== Exercise materials

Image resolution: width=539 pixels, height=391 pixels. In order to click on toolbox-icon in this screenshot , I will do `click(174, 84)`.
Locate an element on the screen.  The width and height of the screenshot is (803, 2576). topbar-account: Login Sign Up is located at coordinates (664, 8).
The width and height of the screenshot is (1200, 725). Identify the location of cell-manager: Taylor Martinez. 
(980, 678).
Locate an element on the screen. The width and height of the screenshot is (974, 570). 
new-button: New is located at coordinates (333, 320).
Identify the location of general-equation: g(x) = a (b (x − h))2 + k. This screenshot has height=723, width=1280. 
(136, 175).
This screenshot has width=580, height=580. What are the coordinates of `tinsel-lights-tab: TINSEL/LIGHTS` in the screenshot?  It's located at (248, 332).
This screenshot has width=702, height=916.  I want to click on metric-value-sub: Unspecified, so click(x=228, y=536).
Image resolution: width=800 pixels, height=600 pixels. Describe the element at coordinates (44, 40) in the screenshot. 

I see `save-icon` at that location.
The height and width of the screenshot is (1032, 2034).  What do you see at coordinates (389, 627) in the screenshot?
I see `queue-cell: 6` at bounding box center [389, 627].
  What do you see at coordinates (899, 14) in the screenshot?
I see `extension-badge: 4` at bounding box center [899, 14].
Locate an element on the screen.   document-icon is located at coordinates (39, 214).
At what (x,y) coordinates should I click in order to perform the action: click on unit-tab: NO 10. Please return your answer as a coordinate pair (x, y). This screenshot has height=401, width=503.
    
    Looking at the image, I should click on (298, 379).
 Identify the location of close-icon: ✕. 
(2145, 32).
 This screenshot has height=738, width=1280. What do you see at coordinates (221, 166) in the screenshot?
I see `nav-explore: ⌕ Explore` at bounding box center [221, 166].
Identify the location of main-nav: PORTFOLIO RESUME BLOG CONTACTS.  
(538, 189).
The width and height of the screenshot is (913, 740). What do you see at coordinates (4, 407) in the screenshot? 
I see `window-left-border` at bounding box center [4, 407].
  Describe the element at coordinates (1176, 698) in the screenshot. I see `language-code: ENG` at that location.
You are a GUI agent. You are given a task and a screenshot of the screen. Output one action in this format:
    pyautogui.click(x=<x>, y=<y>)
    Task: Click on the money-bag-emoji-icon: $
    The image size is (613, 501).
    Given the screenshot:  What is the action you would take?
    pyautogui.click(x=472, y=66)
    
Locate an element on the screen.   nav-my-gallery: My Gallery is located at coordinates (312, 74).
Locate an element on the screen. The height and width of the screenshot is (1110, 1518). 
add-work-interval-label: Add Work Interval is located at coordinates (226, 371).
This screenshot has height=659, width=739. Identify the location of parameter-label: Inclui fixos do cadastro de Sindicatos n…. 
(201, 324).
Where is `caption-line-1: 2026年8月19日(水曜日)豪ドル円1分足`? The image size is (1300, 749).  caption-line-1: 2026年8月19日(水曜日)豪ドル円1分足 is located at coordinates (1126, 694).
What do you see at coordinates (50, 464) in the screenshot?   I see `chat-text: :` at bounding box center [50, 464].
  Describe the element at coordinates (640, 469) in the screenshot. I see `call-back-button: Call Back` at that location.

====

**What you will do**
Switch "Identify the location of" to "Find the position of" everywhere it occurs in the rows above, and reproduce the rows with no other changes.

**Response to this task**
Image resolution: width=539 pixels, height=391 pixels. In order to click on toolbox-icon in this screenshot , I will do `click(174, 84)`.
Locate an element on the screen.  The width and height of the screenshot is (803, 2576). topbar-account: Login Sign Up is located at coordinates (664, 8).
The width and height of the screenshot is (1200, 725). Find the position of cell-manager: Taylor Martinez. 
(980, 678).
Locate an element on the screen. The width and height of the screenshot is (974, 570). 
new-button: New is located at coordinates (333, 320).
Find the position of general-equation: g(x) = a (b (x − h))2 + k. This screenshot has height=723, width=1280. 
(136, 175).
This screenshot has width=580, height=580. What are the coordinates of `tinsel-lights-tab: TINSEL/LIGHTS` in the screenshot?  It's located at (248, 332).
This screenshot has width=702, height=916.  I want to click on metric-value-sub: Unspecified, so click(x=228, y=536).
Image resolution: width=800 pixels, height=600 pixels. Describe the element at coordinates (44, 40) in the screenshot. 

I see `save-icon` at that location.
The height and width of the screenshot is (1032, 2034).  What do you see at coordinates (389, 627) in the screenshot?
I see `queue-cell: 6` at bounding box center [389, 627].
  What do you see at coordinates (899, 14) in the screenshot?
I see `extension-badge: 4` at bounding box center [899, 14].
Locate an element on the screen.   document-icon is located at coordinates (39, 214).
At what (x,y) coordinates should I click in order to perform the action: click on unit-tab: NO 10. Please return your answer as a coordinate pair (x, y). This screenshot has height=401, width=503.
    
    Looking at the image, I should click on (298, 379).
 Find the position of close-icon: ✕. 
(2145, 32).
 This screenshot has height=738, width=1280. What do you see at coordinates (221, 166) in the screenshot?
I see `nav-explore: ⌕ Explore` at bounding box center [221, 166].
Find the position of main-nav: PORTFOLIO RESUME BLOG CONTACTS.  
(538, 189).
The width and height of the screenshot is (913, 740). What do you see at coordinates (4, 407) in the screenshot? 
I see `window-left-border` at bounding box center [4, 407].
  Describe the element at coordinates (1176, 698) in the screenshot. I see `language-code: ENG` at that location.
You are a GUI agent. You are given a task and a screenshot of the screen. Output one action in this format:
    pyautogui.click(x=<x>, y=<y>)
    Task: Click on the money-bag-emoji-icon: $
    The image size is (613, 501).
    Given the screenshot:  What is the action you would take?
    pyautogui.click(x=472, y=66)
    
Locate an element on the screen.   nav-my-gallery: My Gallery is located at coordinates (312, 74).
Locate an element on the screen. The height and width of the screenshot is (1110, 1518). 
add-work-interval-label: Add Work Interval is located at coordinates (226, 371).
This screenshot has height=659, width=739. Find the position of parameter-label: Inclui fixos do cadastro de Sindicatos n…. 
(201, 324).
Where is `caption-line-1: 2026年8月19日(水曜日)豪ドル円1分足`? The image size is (1300, 749).  caption-line-1: 2026年8月19日(水曜日)豪ドル円1分足 is located at coordinates (1126, 694).
What do you see at coordinates (50, 464) in the screenshot?   I see `chat-text: :` at bounding box center [50, 464].
  Describe the element at coordinates (640, 469) in the screenshot. I see `call-back-button: Call Back` at that location.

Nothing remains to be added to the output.